Stored data:

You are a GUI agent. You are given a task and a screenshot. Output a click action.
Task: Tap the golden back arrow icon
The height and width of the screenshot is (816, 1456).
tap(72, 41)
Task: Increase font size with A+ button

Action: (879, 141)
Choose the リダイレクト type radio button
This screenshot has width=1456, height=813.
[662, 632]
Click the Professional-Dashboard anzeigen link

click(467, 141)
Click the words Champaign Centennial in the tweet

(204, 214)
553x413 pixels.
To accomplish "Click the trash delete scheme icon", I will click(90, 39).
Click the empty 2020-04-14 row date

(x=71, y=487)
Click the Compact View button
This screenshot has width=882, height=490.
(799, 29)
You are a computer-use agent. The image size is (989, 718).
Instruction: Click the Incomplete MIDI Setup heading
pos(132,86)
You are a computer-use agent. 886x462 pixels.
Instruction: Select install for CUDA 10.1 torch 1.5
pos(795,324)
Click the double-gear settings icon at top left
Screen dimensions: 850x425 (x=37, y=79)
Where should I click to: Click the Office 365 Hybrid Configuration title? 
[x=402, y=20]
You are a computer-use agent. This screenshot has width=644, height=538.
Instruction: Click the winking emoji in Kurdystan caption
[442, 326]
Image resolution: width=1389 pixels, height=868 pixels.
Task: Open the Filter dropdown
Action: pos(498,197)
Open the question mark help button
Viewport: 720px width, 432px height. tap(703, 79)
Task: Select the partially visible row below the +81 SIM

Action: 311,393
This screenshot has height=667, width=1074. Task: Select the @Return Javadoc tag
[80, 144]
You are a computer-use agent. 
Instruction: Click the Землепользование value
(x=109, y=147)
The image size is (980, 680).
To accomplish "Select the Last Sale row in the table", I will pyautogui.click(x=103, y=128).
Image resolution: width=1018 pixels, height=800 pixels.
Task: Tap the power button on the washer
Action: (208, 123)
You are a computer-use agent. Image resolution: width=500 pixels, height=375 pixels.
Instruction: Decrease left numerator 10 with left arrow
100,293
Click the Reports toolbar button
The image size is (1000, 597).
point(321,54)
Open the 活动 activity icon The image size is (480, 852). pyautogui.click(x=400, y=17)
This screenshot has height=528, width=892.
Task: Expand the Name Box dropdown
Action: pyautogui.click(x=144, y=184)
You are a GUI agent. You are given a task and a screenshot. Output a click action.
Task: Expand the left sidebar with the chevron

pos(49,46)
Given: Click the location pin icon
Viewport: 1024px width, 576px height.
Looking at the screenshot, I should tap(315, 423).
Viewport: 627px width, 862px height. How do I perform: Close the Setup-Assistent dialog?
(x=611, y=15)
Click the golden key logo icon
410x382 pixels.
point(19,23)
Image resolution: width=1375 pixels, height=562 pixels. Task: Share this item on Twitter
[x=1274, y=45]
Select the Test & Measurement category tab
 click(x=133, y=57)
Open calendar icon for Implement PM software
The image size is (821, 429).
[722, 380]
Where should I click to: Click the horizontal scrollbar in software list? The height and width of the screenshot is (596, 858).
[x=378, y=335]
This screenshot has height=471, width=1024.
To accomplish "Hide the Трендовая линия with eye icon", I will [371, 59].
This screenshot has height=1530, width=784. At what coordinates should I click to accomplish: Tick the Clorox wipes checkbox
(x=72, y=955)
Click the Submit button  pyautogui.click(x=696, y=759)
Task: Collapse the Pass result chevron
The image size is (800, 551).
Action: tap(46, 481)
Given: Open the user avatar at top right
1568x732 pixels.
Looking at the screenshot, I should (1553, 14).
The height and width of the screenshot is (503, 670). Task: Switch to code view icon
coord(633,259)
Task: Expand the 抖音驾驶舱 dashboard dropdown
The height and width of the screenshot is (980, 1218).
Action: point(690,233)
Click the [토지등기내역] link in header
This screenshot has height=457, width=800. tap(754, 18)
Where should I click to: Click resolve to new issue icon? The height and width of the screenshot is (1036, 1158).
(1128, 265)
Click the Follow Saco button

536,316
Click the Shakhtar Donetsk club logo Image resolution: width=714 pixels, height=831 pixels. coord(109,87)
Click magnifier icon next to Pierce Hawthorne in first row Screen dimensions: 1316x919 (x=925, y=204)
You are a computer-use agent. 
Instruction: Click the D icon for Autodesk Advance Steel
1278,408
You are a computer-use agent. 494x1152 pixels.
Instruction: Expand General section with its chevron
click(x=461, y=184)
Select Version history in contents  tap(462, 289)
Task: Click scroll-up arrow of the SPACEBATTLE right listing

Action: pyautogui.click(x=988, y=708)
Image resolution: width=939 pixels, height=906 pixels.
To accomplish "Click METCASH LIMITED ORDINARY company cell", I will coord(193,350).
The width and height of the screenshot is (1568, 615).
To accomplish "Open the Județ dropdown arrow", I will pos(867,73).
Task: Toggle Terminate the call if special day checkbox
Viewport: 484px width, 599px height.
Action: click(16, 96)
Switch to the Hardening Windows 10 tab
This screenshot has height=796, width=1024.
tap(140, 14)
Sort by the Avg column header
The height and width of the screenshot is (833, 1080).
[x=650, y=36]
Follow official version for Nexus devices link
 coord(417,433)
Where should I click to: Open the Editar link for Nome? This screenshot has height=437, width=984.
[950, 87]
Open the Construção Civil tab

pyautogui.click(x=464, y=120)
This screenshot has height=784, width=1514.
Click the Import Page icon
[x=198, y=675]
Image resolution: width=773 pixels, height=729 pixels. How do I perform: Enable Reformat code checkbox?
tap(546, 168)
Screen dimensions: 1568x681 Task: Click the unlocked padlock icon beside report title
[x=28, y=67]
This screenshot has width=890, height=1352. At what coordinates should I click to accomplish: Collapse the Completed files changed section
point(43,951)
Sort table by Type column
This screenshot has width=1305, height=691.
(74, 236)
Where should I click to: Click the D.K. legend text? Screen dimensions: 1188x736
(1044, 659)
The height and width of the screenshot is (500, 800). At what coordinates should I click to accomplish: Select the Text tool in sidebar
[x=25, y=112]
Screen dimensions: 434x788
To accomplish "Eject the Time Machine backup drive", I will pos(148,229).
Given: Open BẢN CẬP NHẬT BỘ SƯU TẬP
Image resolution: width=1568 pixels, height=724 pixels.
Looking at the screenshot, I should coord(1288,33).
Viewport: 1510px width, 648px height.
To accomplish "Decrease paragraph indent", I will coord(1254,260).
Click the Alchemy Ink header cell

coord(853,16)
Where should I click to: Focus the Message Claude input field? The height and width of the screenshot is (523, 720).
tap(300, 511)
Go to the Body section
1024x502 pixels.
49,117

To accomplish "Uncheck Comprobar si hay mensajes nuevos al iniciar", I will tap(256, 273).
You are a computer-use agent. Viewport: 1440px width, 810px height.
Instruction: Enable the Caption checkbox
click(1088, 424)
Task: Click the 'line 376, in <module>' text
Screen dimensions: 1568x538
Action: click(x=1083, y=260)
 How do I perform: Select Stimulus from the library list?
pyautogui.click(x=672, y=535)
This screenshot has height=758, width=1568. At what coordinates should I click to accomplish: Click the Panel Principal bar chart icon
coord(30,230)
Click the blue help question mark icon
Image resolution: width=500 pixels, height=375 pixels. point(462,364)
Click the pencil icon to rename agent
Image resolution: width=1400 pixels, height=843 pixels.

■ Work instruction
Retype, exactly as written, each line from the one that has "Screen dimensions: 1568x538" to the bottom of the entries above, and include both of those lines.

■ Exercise result
Screen dimensions: 1568x538
Action: click(x=1083, y=260)
 How do I perform: Select Stimulus from the library list?
pyautogui.click(x=672, y=535)
This screenshot has height=758, width=1568. At what coordinates should I click to accomplish: Click the Panel Principal bar chart icon
coord(30,230)
Click the blue help question mark icon
Image resolution: width=500 pixels, height=375 pixels. point(462,364)
Click the pencil icon to rename agent
Image resolution: width=1400 pixels, height=843 pixels.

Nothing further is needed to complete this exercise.